PAGE EXCERPT:
Start
A parser is a function that can be called with a string to return a { status::Boolean, value::Any }
-object. Don't touch their _
-property, or
assume anything about what it is or does. Feel free to assign other properties,
but don't expect clone
to copy them.
Parser constructors
-
string
: Takes a string argument. The returned parser matches and returns that string. -
regex
: Takes a RegExp argument and an optional number argument. The returned parser matches anything that matches that regex and returns it. If the number argument was given, that capturing group is returned. -
test
: Takes a function argument. Consumes 1 character and passes it and the environment as arguments to the function. Succeeds and returns that character if the function returns true. Fails otherwise. Nice for checking Unicode character ranges for instance. -
custom
: Used to construct custom parser primitives with your own logic. Takes a function argument. Your function should have the same interface as the built-in parsers: take 2 arguments (the input string, and integer offset into it that has been consumed so far) and return objects adhering to the result format
Parser combinators
-
seq
: Takes any number of parser arguments. Returns a parser that matches those parsers in sequence and returns an arrey of their results. -
alt
: Takes any number of parser arguments. Returns a parser that matches any one of those parsers. It returns the result of the first that matches. -
times
: Takes a parser, a minimum number, and an optional maximum number. If 1 number is given, returns a parser that matches the parser exactly that many times. If both numbers are given, the returned parser will match the given at least the minimum number of times, and at most the maximum number. -
except
: Takes an "allowed" parser and a "forbidden" parser. Returns a parser that matches anything that the allowed parser accepts and which the forbidden parser does not accept. -
desc
: Takes a parser and a string. Returns a parser that works the same as the given parser, but always fails with the given string as its "expected" value. -
mark
: Takes a parser. Returns a parser that works the same as the given parser, but instead returns an object of the form{ value : whateverItReturned, start: Number, end: Number }
wherestart
andend
denote where in the input the match appeared. -
lcMark
: Takes a parser. Returns a parser that works the same as the given parser, but instead returns an object, whichvalue
is what that parser returned, andstart
andend
are objects withoffset
,line
andcolumn
properties, just likelcIndex
returns, which denote where in the input the match appeared. -
map
: Takes a parser and a function. Returns a parser that matches the same as the input parser, but every time it matches, the value and environment object are passed to the given function, and its return value is used instead. -
chain
: Takes a parser and a function. Returns a parser that matches the given parser, then calls the given function with its result and the environment object. That function is expected to return a parser to call next, and the match result of that is returned. -
clone
: Takes a parser. Returns a parser with identical logic to the given parser, but a distinct object identity. Does not copy any properties assigned to the parser! -
subEnv
: Takes a parser, and a function that takes an environment and returns a derived environment. Within the given parser, that derived environment is used instead of the original one. -
from
: Takes a function. The function is called with the environment object as an argument whenever the parser is needed, and the function is expected to return a parser, which is then called.
End
TASKS FOR THIS EXERCISE:
- 1) In the parser library page excerpt, what does the alt combinator return when more than one of its parsers could match?
- 2) Using the parser library page excerpt, explain why properties assigned to a parser should not be expected to carry over when the parser is passed to clone.
- 3) Write the next part of the parser library page excerpt, continuing after its description of from.

LISTED ENTRIES:
Start
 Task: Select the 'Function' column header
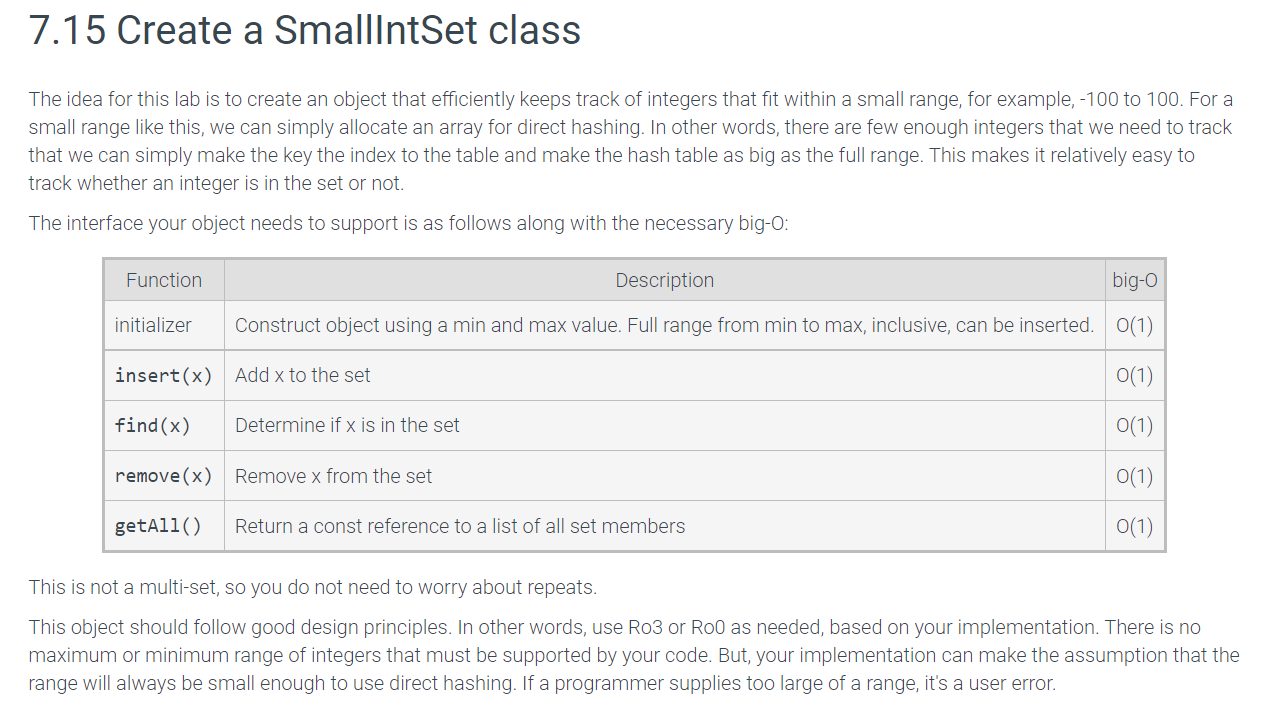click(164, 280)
End
Start
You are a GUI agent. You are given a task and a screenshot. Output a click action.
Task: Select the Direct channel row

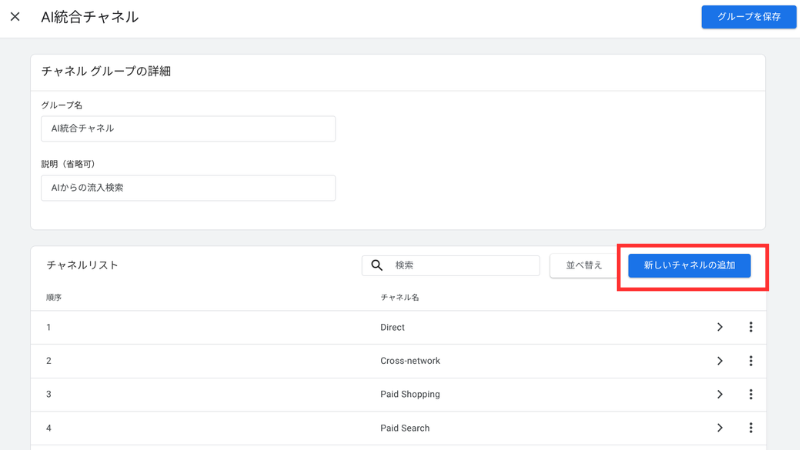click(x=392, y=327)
End
Start
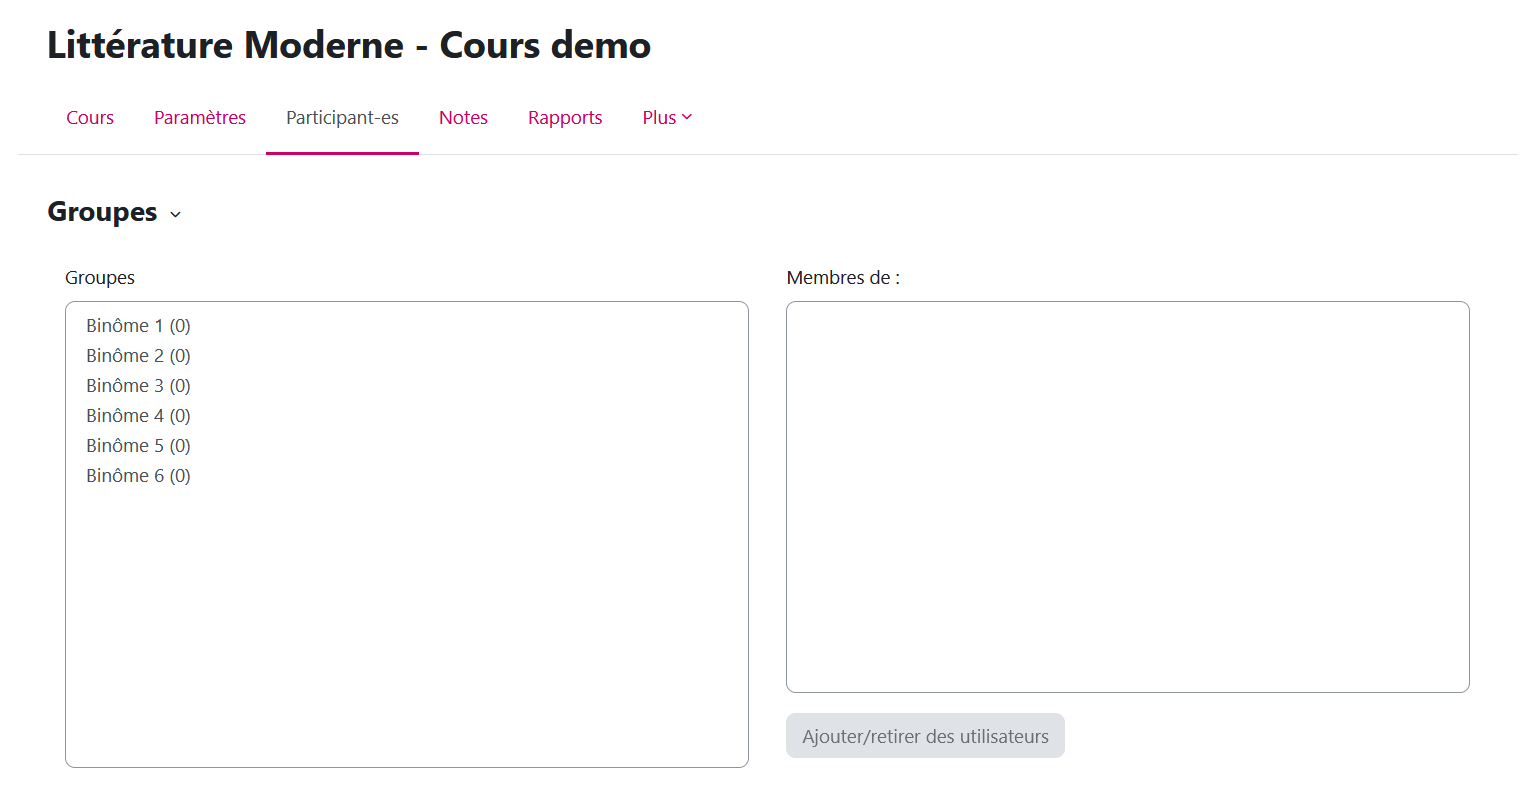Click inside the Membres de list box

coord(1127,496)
End
RESPONSES PER TASK:
- 1) It returns the result of the first parser that matches.

- 2) The clone combinator returns a parser with identical logic but a distinct object identity. It does not copy any properties assigned to the original parser.

- 3)
replace
Switches a parser's logic for that of another one, without affecting either's
identity. Returns undefined
. You rarely need to use this, but it's here if
you need it for some reason.
formatError
Takes a string that you parsed and the result object of a failed parse of that string. Produces a human-readable error string stating what went wrong, where it went wrong, and what was expected instead.
var parser = p.seq(p.string('Axe '), p.alt(p.string('fells you!'), p.string('sharpens!')))
var input = 'Axe dies!'
var result = parser(input)
console.log(p.formatError(input, result))
expected one of 'sharpens!', 'fells you!' at character 4, got '...dies!'
Tips and patterns
- Getting infinite loops and overflowing the stack when replacing a parser
with something that calls that parser? You probably want to pass a
clone
of it instead. - You might want to structure your parser to load some notable parts of its
parsing logic from the environment object using
from
. That way, if your users wish they could parse some part differently, they can pass in the functionality they wished they had instead.
License
ISC.